--- GIVEN PASSAGE Enclosed Below ---

17 comments so far...
  1. My 5yo son takes his gluten-free gummy vitamins every night. But he has celiac disease, so his doctor recommends them.

    I don't know if I would bother otherwise. Foods like breakfast cereal, milk, granola bars, OJ, yogurt, etc are usually fortified with vitamins and iron. Most kids get plenty of vitamins from their food, even if they don't eat fruit or veggies.

    Posted by CCC April 14, 10 04:22 PM
  1. Vitamin D supplementation to healthy, natural levels (at least 50 ng/ml, year round) is BY FAR the most important thing anyone will ever do for their health. It is more important than quitting smoking, eating right, exercising, and losing weight...combined.

    How can this be?

    The all cause mortality risk associetd with vitamin D deficiency is 54% in certain demographics. The all cause mortality of the others listed is barely 30%- combined. NOTHING matters morethan vitamin D levels at healthy, natural levels (at least 50 ng/ml, year round).

--- End of Enclosed GIVEN PASSAGE ---

THINGS TO DO -
A – Print the vitamin comments from "17 comments so" down to "can this be?".
B – Which foods do the vitamin comments name as usually fortified with vitamins and iron? List each one.
C – Finish out the next part of the vitamin comments, starting after their last sentence.
The rows are separate material with no connection to the vitamin comments.

--- AVAILABLE DATA Enclosed Below ---

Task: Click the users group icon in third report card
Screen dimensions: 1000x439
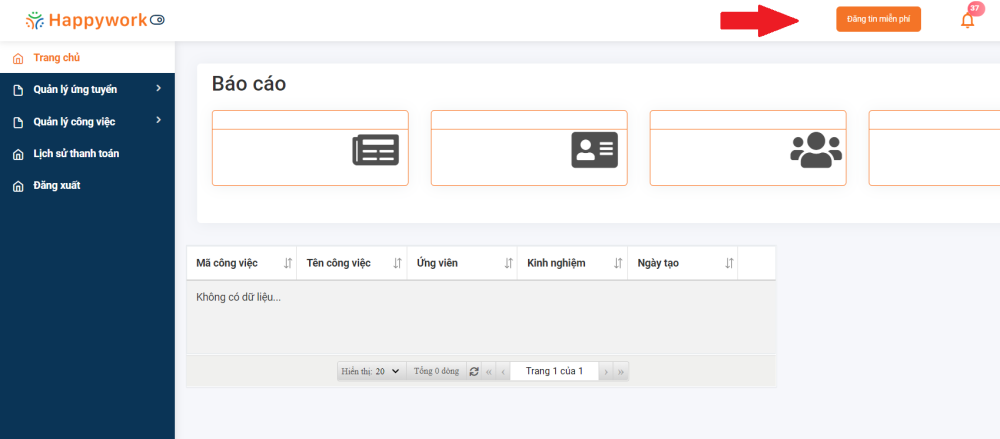Action: click(x=816, y=150)
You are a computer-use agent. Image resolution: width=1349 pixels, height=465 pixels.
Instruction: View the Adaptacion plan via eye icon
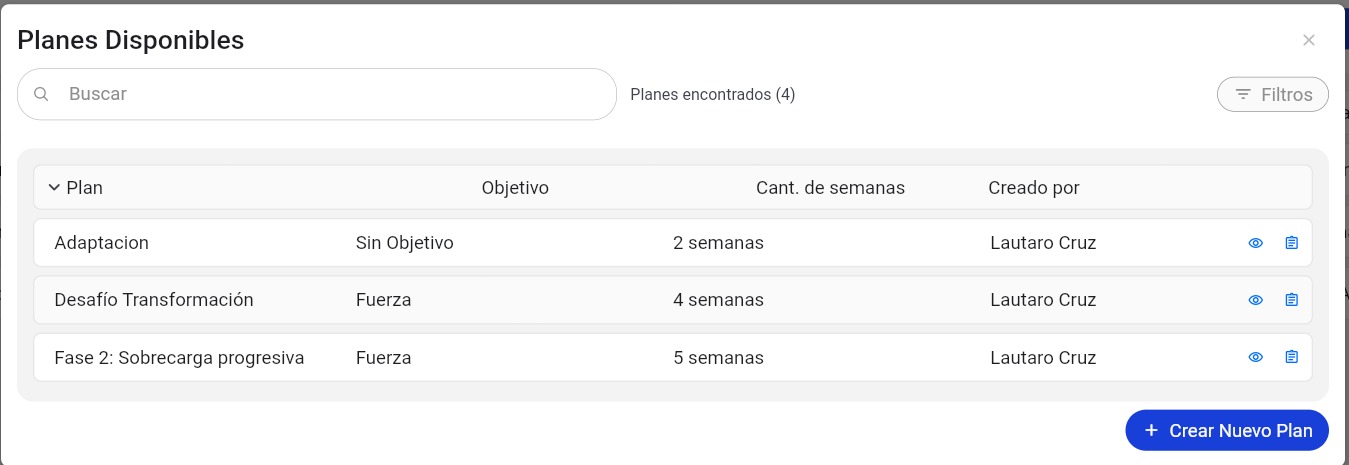pyautogui.click(x=1256, y=243)
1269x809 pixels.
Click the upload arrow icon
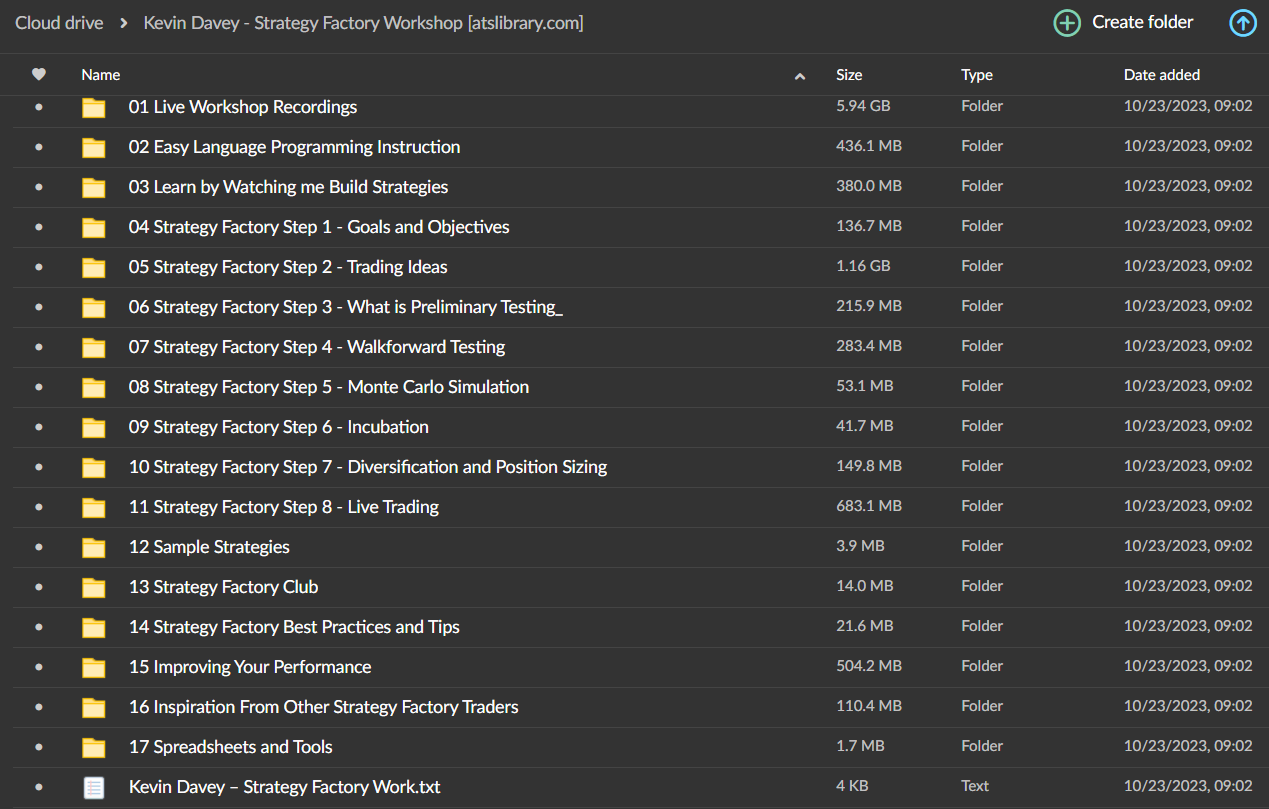click(1242, 22)
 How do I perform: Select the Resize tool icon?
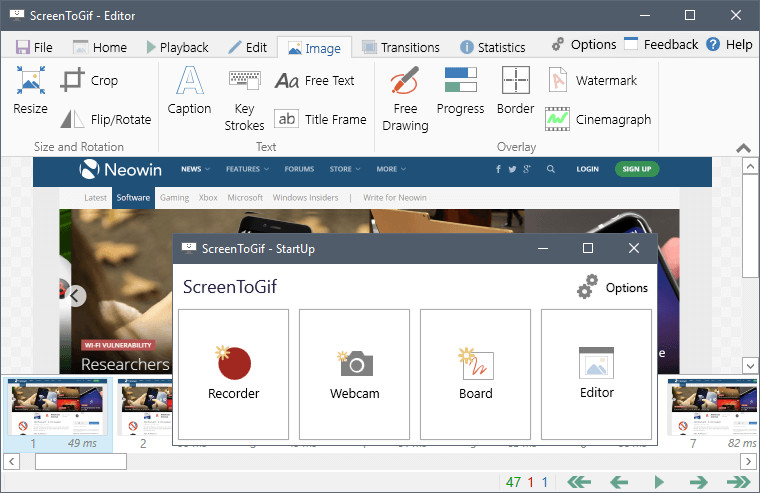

--- End of Enclosed AVAILABLE DATA ---

RESULTS IN ORDER -
A –
17 comments so far...
  1. My 5yo son takes his gluten-free gummy vitamins every night. But he has celiac disease, so his doctor recommends them.

    I don't know if I would bother otherwise. Foods like breakfast cereal, milk, granola bars, OJ, yogurt, etc are usually fortified with vitamins and iron. Most kids get plenty of vitamins from their food, even if they don't eat fruit or veggies.

    Posted by CCC April 14, 10 04:22 PM
  1. Vitamin D supplementation to healthy, natural levels (at least 50 ng/ml, year round) is BY FAR the most important thing anyone will ever do for their health. It is more important than quitting smoking, eating right, exercising, and losing weight...combined.

    How can this be?

B – breakfast cereal, milk, granola bars, OJ, yogurt

C –
    Posted by Chuckie April 14, 10 04:39 PM
  1. Funny you should post this today because I blogged just yesterday about how my son started taking a multivitamin with iron two weeks ago after a new pedi asked if he might be anemic, and now he goes around the house SINGING, which he has never done in 11 years. I know a multivitamin can't really make that big a difference and there has to be more to his newfound levity than just a grape-flavored Fred Flintstone, but for the moment, we're just pleasantly flabbergasted. Here's my post about it (be sure to scroll down to the Apr 13 entry): http://bit.ly/RSAGy

    Posted by Nancy West April 14, 10 09:01 PM
  1. my kids are very picky eaters. i give a multi vitimin just as a backup to make sure they are getting everything. it cant hurt them.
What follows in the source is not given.